§ SUPPLIED TEXT
========

3. The Trial Court’s Rulings
After hearing argument from counsel, the court denied the motion to suppress evidence. The court reviewed the evidence as it related to appellants’ contention that the “curtilage” of their home was invaded by Sergeant Smith’s entries on March 27 and April 3. While the court was “troubled” by the facts that the observations were made only after Smith had walked a considerable distance along the driveway, and his visits were at night, the court concluded that the case law supported the conclusion that police officers may enter onto a private driveway without violating one’s right of reasonable *1222privacy. In essence, the court concluded that Smith’s observations did not violate the “curtilage” rule as it has been developed in search and seizure case law.
As to the Franks motion, appellants argued that even accepting the representations presented by Smith in the warrant application to the magistrate, there was insufficient evidence to support a finding of probable cause justifying issuance of the search warrant. Alternatively, counsel argued that the officer was unjustified in stating in the warrant application that the lights he observed emanated from high density lighting associated with growing marijuana.
The court then found probable cause to support the warrant’s issuance, and concluded there was no material misrepresentation made by Smith in the application for the warrant.

========

§ MATERIAL PROVIDED
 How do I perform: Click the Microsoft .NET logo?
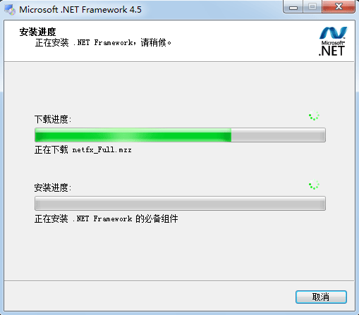coord(333,42)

========

§ PROBLEM DETAILS
Continue the court opinion passage about the trial court's rulings on the motion to suppress, beginning right after its final sentence.

§ RIGHT ANSWER
C. Legal Discussion
To prevail on a motion to suppress, a defendant challenging the constitutionality of a search or seizure must have a “legitimate expectation of privacy in the invaded place. [Citations.]” (Rakas v. Illinois (1978) 439 U.S. 128, 143 [58 L.Ed.2d 387, 99 S.Ct. 421].) The Fourth Amendment expressly recognizes that individuals have a legitimate expectation of privacy in their own homes. (U.S. Const., 4th Amend.; see also Kyllo v. United States (2001) 533 U.S. 27, 31 [150 L.Ed.2d 94, 121 S.Ct. 2038] (Kyllo) [“With few exceptions, the question whether a warrantless search of a home is reasonable and hence constitutional must be answered no.”].)
The Supreme Court has also held that persons have a reasonable expectation of privacy in certain exterior areas of residential property. (See Oliver v. United States (1984) 466 U.S. 170, 178-180 [80 L.Ed.2d 214, 104 S.Ct. 1735].) But, the zone of Fourth Amendment protection afforded to a person’s home does not necessarily extend to his or her property line; only the “curtilage”—i.e., “the land immediately surrounding and associated with the home”—is shielded from unreasonable searches and seizures. (466 U.S. at p. 180 & fn. 11, citing 4 Blackstone’s Commentaries 225.) What lies beyond the boundary of the curtilage are “open fields” that government agents may enter without regard to the constraints imposed by the Fourth Amendment. (Oliver v. United States, supra, at pp. 179-180.)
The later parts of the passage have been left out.